== Assignment ==
Write down exactly the lines of the listing below, beginning with the one containing "Peanøtter (405, 1383)" and closing with the final line.

== Source data ==

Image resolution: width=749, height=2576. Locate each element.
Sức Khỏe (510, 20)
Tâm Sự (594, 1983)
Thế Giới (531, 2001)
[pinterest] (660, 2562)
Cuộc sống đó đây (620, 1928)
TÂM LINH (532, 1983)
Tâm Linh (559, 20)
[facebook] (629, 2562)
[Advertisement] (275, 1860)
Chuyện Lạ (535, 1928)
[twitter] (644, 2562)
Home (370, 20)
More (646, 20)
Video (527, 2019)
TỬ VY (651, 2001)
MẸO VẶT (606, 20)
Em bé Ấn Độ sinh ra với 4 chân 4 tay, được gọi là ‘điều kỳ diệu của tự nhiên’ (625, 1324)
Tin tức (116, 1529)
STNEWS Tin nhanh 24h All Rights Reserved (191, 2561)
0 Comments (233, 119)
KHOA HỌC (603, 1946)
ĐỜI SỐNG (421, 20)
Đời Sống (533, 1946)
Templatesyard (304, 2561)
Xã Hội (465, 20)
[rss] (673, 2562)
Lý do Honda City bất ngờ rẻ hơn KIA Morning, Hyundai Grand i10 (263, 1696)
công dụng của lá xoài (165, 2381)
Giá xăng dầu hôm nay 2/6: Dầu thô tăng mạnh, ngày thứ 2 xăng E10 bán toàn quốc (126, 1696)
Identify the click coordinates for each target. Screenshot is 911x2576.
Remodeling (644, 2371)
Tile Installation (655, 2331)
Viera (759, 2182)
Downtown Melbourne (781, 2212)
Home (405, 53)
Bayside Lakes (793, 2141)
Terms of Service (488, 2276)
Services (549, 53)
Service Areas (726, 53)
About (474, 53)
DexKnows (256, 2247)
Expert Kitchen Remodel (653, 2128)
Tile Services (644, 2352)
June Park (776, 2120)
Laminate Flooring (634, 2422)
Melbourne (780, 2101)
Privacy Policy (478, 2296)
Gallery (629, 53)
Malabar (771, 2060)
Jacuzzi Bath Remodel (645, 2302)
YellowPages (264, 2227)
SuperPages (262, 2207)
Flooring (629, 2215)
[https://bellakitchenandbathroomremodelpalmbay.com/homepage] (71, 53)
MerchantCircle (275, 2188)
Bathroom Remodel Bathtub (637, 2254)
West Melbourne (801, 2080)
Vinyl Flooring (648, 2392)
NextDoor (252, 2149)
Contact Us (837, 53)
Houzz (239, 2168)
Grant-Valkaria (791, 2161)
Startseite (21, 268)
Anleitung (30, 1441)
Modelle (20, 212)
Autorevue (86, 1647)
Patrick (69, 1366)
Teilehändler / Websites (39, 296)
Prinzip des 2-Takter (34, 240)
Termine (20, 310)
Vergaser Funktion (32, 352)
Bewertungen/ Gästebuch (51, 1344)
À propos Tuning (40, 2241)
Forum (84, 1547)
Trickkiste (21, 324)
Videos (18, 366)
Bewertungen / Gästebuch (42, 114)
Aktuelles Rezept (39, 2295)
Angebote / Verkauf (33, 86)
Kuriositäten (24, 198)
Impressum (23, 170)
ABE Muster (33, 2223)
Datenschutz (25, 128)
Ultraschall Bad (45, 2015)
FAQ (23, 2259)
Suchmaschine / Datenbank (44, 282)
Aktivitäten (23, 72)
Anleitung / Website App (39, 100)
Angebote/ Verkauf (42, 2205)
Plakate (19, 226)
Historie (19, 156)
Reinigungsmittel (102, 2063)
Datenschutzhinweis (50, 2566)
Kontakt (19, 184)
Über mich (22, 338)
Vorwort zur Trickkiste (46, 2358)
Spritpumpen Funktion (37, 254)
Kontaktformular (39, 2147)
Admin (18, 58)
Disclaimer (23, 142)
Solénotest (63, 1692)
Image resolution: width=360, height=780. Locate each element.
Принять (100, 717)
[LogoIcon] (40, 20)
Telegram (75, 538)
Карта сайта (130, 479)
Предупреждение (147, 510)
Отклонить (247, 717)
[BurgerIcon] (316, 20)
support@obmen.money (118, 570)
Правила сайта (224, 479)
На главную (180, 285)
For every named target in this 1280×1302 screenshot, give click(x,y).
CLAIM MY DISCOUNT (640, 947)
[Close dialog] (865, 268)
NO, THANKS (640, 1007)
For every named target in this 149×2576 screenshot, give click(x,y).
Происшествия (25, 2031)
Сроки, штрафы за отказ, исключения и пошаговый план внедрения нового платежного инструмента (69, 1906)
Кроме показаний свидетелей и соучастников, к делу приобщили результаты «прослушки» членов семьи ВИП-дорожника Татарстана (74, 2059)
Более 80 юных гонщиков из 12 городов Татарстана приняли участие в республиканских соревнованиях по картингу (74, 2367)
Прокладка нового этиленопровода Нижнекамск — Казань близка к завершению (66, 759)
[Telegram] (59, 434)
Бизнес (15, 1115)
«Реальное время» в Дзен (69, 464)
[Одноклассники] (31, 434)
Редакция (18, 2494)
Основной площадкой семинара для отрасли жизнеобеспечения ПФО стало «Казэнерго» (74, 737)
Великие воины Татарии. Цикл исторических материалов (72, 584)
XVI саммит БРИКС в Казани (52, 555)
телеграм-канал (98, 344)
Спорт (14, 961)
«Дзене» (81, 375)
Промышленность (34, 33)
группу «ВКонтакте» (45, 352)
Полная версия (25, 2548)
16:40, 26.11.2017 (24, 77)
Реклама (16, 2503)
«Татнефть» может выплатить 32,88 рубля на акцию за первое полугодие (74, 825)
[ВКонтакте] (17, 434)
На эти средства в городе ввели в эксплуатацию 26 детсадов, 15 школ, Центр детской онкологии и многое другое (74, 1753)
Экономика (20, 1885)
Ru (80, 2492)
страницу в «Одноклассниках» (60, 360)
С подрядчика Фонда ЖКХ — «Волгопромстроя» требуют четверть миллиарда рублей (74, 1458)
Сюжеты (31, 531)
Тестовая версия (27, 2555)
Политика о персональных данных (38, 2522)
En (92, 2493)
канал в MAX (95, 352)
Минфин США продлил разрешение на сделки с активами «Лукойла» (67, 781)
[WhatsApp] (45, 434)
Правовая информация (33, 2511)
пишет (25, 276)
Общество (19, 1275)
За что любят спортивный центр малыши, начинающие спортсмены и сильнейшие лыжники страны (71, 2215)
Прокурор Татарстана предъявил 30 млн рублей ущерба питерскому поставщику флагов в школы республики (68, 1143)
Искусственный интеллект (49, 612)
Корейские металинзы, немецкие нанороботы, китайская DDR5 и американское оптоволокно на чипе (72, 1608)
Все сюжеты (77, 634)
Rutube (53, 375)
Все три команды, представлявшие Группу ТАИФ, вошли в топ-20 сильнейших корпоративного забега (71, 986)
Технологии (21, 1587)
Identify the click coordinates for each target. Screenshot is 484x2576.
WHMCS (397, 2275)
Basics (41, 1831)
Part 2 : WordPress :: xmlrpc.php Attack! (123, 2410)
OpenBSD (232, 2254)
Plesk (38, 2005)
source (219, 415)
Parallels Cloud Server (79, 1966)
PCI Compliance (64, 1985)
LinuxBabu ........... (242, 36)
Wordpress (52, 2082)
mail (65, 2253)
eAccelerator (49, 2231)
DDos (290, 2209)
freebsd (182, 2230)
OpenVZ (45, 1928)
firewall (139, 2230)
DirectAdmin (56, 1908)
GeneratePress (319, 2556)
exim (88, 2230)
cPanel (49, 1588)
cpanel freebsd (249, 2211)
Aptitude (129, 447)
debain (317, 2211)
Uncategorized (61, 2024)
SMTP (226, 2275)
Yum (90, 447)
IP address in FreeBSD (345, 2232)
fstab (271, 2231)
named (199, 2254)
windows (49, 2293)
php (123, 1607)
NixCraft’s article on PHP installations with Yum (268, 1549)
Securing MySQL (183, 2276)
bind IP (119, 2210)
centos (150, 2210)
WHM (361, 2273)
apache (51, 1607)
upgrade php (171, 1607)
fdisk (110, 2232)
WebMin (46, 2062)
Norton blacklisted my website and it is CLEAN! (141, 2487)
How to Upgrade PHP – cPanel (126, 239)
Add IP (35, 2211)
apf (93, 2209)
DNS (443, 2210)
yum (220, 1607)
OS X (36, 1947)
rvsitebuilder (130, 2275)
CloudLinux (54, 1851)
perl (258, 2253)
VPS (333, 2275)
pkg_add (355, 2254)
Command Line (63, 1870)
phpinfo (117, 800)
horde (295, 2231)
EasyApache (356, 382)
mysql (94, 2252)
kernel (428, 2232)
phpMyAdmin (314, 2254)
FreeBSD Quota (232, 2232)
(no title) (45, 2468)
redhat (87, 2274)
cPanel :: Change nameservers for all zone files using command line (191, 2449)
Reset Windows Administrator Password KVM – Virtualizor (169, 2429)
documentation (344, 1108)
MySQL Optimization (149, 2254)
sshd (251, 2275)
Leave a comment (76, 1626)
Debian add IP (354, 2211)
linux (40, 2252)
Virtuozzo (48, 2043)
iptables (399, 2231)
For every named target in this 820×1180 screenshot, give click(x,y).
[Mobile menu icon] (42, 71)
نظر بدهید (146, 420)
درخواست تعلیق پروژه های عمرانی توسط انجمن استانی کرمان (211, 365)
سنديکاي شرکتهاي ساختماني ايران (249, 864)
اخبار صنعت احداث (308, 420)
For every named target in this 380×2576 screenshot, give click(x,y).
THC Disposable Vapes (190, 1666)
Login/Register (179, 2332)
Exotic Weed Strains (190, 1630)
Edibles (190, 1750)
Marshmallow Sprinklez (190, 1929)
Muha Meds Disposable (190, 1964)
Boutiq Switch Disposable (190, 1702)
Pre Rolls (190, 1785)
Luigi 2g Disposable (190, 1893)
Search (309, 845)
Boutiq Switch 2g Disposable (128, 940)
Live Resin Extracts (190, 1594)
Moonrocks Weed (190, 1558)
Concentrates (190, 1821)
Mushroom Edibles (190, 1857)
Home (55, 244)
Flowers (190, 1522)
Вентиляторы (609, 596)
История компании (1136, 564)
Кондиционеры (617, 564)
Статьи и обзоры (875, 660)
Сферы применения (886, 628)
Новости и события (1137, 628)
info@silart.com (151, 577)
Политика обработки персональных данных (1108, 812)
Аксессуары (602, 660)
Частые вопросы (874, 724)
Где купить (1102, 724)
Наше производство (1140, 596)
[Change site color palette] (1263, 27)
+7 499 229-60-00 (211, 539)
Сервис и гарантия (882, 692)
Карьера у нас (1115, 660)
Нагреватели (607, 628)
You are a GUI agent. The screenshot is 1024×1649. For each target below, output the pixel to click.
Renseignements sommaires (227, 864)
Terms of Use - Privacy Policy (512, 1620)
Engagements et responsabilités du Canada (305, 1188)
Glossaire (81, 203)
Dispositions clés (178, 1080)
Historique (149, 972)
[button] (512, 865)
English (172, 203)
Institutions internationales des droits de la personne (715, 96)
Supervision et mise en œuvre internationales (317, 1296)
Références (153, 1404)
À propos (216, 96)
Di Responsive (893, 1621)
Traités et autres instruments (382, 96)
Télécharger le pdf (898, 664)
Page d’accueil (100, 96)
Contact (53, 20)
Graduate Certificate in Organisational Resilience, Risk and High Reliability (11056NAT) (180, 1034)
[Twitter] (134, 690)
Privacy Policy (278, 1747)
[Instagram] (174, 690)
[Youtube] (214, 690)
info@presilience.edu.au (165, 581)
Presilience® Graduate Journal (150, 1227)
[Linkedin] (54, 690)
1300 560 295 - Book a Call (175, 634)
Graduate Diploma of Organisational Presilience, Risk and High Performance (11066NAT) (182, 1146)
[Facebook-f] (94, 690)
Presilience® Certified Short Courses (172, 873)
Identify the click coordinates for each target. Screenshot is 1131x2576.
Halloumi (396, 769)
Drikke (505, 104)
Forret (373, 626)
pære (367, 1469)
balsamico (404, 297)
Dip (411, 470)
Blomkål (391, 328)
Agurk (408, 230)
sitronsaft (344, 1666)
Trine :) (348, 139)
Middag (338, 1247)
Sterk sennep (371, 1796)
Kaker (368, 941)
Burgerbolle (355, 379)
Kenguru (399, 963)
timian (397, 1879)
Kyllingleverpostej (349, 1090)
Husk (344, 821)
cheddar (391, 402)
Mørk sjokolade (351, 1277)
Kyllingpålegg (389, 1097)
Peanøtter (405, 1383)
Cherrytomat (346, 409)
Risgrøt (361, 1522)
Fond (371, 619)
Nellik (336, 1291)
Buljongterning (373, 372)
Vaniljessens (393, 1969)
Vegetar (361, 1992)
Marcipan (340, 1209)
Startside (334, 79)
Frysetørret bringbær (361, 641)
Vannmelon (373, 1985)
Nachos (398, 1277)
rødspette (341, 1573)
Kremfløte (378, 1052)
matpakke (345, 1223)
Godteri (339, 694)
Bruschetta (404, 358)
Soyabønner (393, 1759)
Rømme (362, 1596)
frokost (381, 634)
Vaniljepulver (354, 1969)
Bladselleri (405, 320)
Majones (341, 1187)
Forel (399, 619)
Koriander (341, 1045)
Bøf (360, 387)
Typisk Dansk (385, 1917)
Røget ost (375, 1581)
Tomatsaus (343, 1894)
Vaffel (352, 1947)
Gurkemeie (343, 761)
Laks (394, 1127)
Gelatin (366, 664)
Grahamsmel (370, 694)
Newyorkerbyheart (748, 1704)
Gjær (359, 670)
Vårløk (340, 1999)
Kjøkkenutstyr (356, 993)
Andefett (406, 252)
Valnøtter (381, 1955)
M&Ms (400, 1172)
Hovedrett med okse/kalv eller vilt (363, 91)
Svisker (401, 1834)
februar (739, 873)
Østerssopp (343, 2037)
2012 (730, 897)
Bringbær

== Reply to the exercise ==
Peanøtter (405, 1383)
Cherrytomat (346, 409)
Risgrøt (361, 1522)
Fond (371, 619)
Nellik (336, 1291)
Buljongterning (373, 372)
Vaniljessens (393, 1969)
Vegetar (361, 1992)
Marcipan (340, 1209)
Startside (334, 79)
Frysetørret bringbær (361, 641)
Vannmelon (373, 1985)
Nachos (398, 1277)
rødspette (341, 1573)
Kremfløte (378, 1052)
matpakke (345, 1223)
Godteri (339, 694)
Bruschetta (404, 358)
Soyabønner (393, 1759)
Rømme (362, 1596)
frokost (381, 634)
Vaniljepulver (354, 1969)
Bladselleri (405, 320)
Majones (341, 1187)
Forel (399, 619)
Koriander (341, 1045)
Bøf (360, 387)
Typisk Dansk (385, 1917)
Røget ost (375, 1581)
Tomatsaus (343, 1894)
Vaffel (352, 1947)
Gurkemeie (343, 761)
Laks (394, 1127)
Gelatin (366, 664)
Grahamsmel (370, 694)
Newyorkerbyheart (748, 1704)
Gjær (359, 670)
Vårløk (340, 1999)
Kjøkkenutstyr (356, 993)
Andefett (406, 252)
Valnøtter (381, 1955)
M&Ms (400, 1172)
Hovedrett med okse/kalv eller vilt (363, 91)
Svisker (401, 1834)
februar (739, 873)
Østerssopp (343, 2037)
2012 (730, 897)
Bringbær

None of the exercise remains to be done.